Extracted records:
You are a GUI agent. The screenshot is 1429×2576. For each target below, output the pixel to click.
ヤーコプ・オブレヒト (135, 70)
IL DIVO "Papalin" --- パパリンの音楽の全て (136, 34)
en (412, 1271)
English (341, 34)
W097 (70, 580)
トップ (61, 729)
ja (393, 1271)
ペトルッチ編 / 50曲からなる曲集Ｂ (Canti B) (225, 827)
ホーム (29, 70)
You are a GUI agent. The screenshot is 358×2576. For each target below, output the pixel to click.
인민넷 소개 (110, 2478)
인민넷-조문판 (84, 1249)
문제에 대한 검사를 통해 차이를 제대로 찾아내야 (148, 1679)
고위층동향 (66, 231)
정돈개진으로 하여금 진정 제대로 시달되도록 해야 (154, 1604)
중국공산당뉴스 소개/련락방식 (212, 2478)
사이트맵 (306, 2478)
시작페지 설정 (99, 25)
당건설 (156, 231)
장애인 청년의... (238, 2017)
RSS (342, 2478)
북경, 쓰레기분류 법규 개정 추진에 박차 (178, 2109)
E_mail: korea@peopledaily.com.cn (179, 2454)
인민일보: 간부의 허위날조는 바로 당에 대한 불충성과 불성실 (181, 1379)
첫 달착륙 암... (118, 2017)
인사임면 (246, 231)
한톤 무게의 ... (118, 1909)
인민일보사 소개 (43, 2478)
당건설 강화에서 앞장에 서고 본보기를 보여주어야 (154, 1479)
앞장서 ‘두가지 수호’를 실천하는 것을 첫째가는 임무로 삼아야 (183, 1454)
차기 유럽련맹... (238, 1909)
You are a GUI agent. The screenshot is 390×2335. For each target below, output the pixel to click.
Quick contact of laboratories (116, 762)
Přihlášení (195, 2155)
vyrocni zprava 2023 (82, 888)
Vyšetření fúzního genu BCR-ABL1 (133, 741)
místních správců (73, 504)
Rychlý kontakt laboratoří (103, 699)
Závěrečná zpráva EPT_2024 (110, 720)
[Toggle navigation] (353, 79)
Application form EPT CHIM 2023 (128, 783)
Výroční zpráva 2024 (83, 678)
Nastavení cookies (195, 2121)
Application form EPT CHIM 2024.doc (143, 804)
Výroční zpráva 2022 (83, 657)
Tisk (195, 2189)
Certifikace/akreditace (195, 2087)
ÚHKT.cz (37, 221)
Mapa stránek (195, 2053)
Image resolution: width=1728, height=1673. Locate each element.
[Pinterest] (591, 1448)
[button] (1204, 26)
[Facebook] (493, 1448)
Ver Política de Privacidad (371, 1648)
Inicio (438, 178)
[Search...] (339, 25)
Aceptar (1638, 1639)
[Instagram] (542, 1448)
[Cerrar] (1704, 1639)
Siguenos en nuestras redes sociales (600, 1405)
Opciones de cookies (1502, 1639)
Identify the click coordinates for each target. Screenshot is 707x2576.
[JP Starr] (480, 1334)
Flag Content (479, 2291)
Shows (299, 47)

TASK TO CARRY OUT:
Up to and including the line with "인민넷 소개 (110, 2478)", repeat the data exactly, starting from its first line; nothing else belongs in the response.

REPLY:
You are a GUI agent. The screenshot is 1429×2576. For each target below, output the pixel to click.
ヤーコプ・オブレヒト (135, 70)
IL DIVO "Papalin" --- パパリンの音楽の全て (136, 34)
en (412, 1271)
English (341, 34)
W097 (70, 580)
トップ (61, 729)
ja (393, 1271)
ペトルッチ編 / 50曲からなる曲集Ｂ (Canti B) (225, 827)
ホーム (29, 70)
You are a GUI agent. The screenshot is 358×2576. For each target below, output the pixel to click.
인민넷 소개 (110, 2478)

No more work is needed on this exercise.